Fox Sports 1 announced that its Monday night telecast of No. 1 South Carolina vs. No. 2 UConn drew 461,000 viewers, its record for a regular-season women’s basketball game. Numbers for the Arizona-Oregon game aren’t official, but it’s likely that close to 150,000 viewers tuned in.
Barnes is in a been-there, done-that position to appreciate just how far women’s basketball has come. During her senior year at Arizona, 1997-98, the No. 10 Wildcats stunned No. 7 Washington in a game the Star called “the biggest win in program history.”
Only 2,058 fans showed up at McKale Center. It was not televised.
On the same 1998 Saturday afternoon, Arizona’s No. 5 men’s basketball team routed Washington in Seattle. There is no historic record of TV viewer rankings of UA men’s basketball, but a good guess might be that the men’s audience was 100 times greater than the 2,058 who watched Barnes’ No. 10 Wildcats beat the Huskies that day.
Times change.
After the Wildcats belted the No. 11 Ducks on Monday, Ducks coach Kelly Graves said: “I give them credit.

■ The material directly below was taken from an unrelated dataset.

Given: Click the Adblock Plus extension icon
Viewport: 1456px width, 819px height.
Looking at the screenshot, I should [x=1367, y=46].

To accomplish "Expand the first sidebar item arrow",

In that second half, they really raised it to another level.”
What makes Graves’ statement so credible is that Oregon’s Matthew Knight Arena is the most dreaded venue for a visiting Pac-12 women’s team. Last year the Ducks averaged a league-record 10,852 fans.
Arizona would’ve surely challenged that record this season.

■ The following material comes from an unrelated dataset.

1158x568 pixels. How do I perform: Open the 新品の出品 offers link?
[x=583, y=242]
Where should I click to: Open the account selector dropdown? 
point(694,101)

Even though Arizona can’t chase an attendance record, it can legitimately chase the Pac-12 championship for the first time since the Wildcats tied Stanford for the league title in 2004.

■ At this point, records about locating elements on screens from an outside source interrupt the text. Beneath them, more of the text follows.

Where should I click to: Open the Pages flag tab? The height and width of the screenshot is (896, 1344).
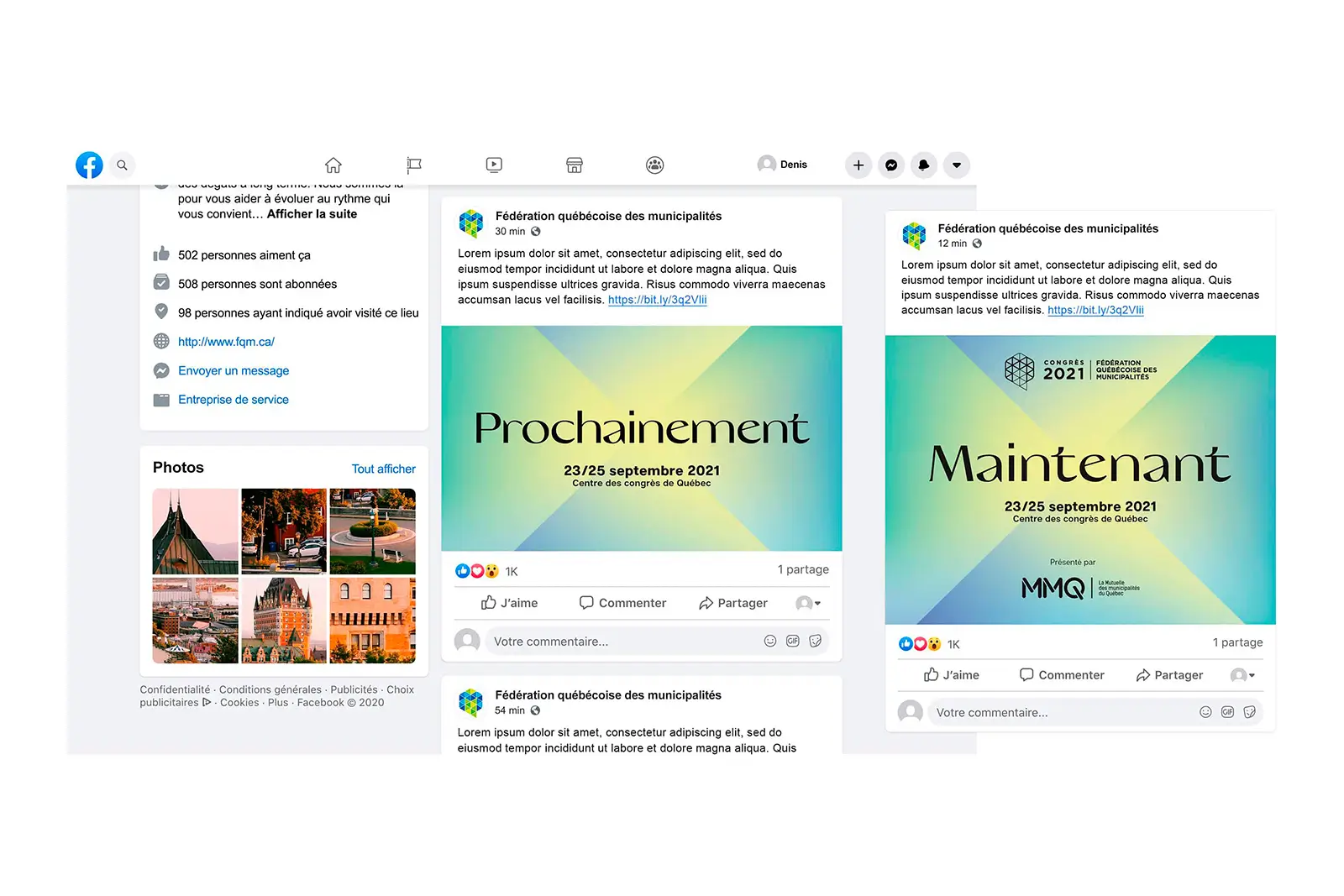413,165
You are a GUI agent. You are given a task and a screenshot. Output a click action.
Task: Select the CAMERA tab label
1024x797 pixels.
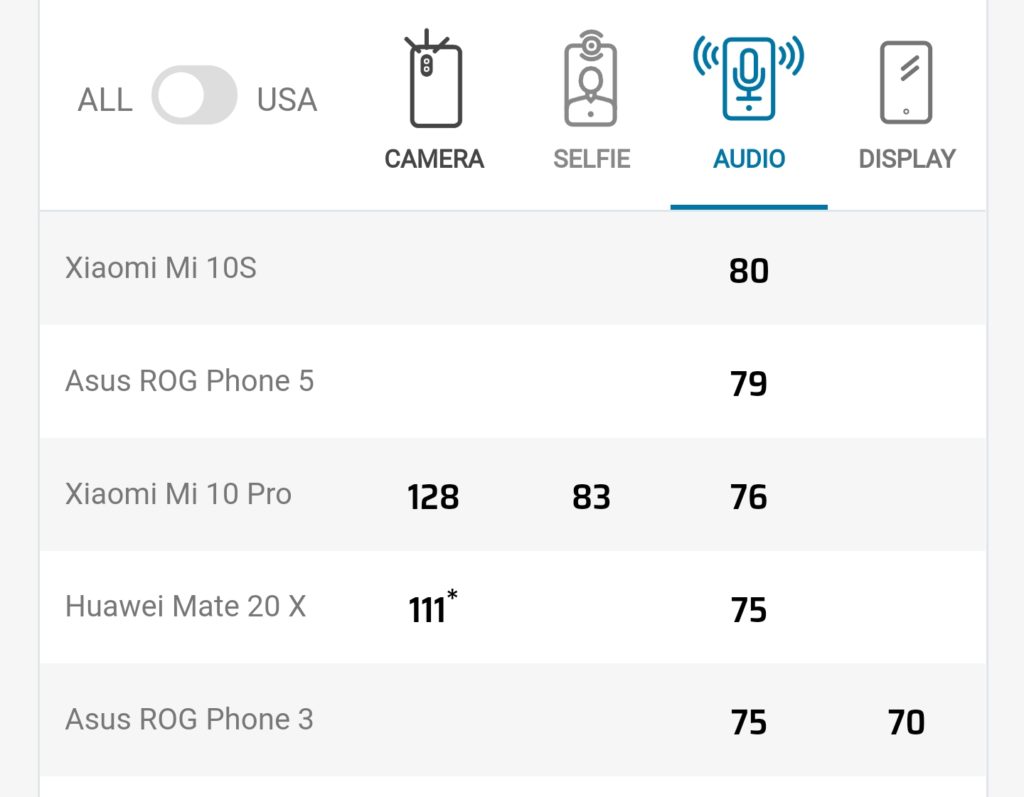(x=434, y=159)
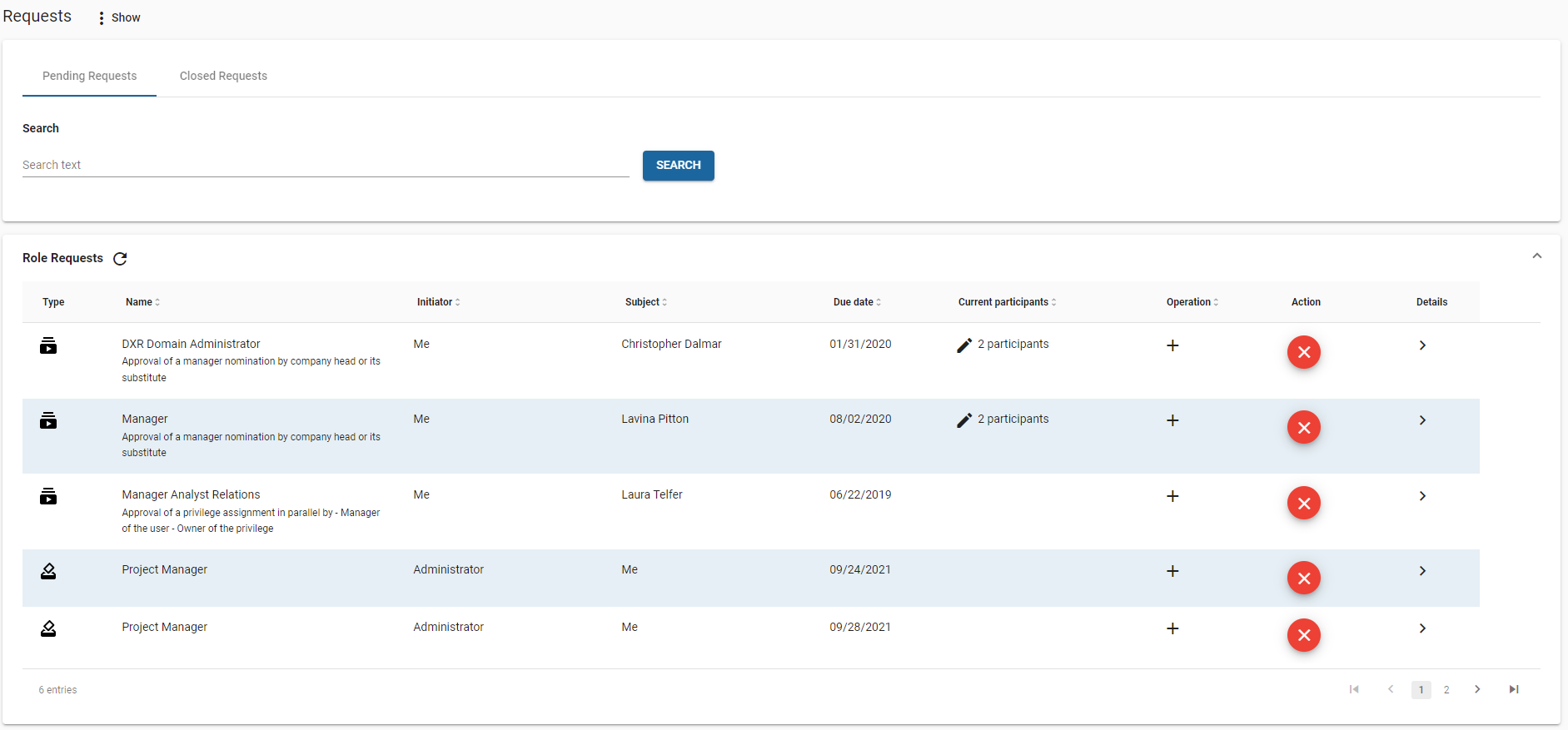This screenshot has height=730, width=1568.
Task: Go to page 2 of entries
Action: coord(1446,689)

“I would’ve probably laughed at you if someone said you could win the Pac-12 title in your fifth year,” Barnes said. “This is uncharted territory for us, but we haven’t arrived by any means.”
To win the Pac-12 championship — to arrive — Arizona almost certainly needs to win at Stanford on Feb. 22. It would also help if Stanford lost at Oregon on Monday, a game that will be televised on ESPN2.
Then it will be up to the math.
Because of Pac-12 postponements — 10-2 Arizona has five, 14-2 Stanford just one — confusion reigns. Barnes said there is no clarity on possible makeup games. There could be a few. There could be none. After this weekend, Arizona and Stanford will have just three conference games remaining.
The league confirmed Wednesday that it will proceed with plans for the Pac-12 Tournament beginning March 4. That doesn’t make it realistic to squeeze in a few make-up games.
The Pac-12 further told Arizona officials that the team with the highest winning percentage shall be considered league champion. Let’s say Stanford finishes 18-3 and Arizona 14-3. Those numbers don’t work for Arizona.
That means the Wildcats have one realistic hope — win every remaining game and finish 15-2 to Stanford’s 18-3. Arizona would then be the champs with an 88.2 winning percentage to Stanford’s 85.7.
It is possibly even more complicated because 9-3 UCLA, which has had five games postponed, seems likely to win out and finish 14-3.
Either way, math or no math, enjoy the 2020-21 Wildcats while you can. Sunday is “Senior Day” at McKale Center. The much-anticipated season that seemed like it would never begin is quickly nearing an end, ready or not.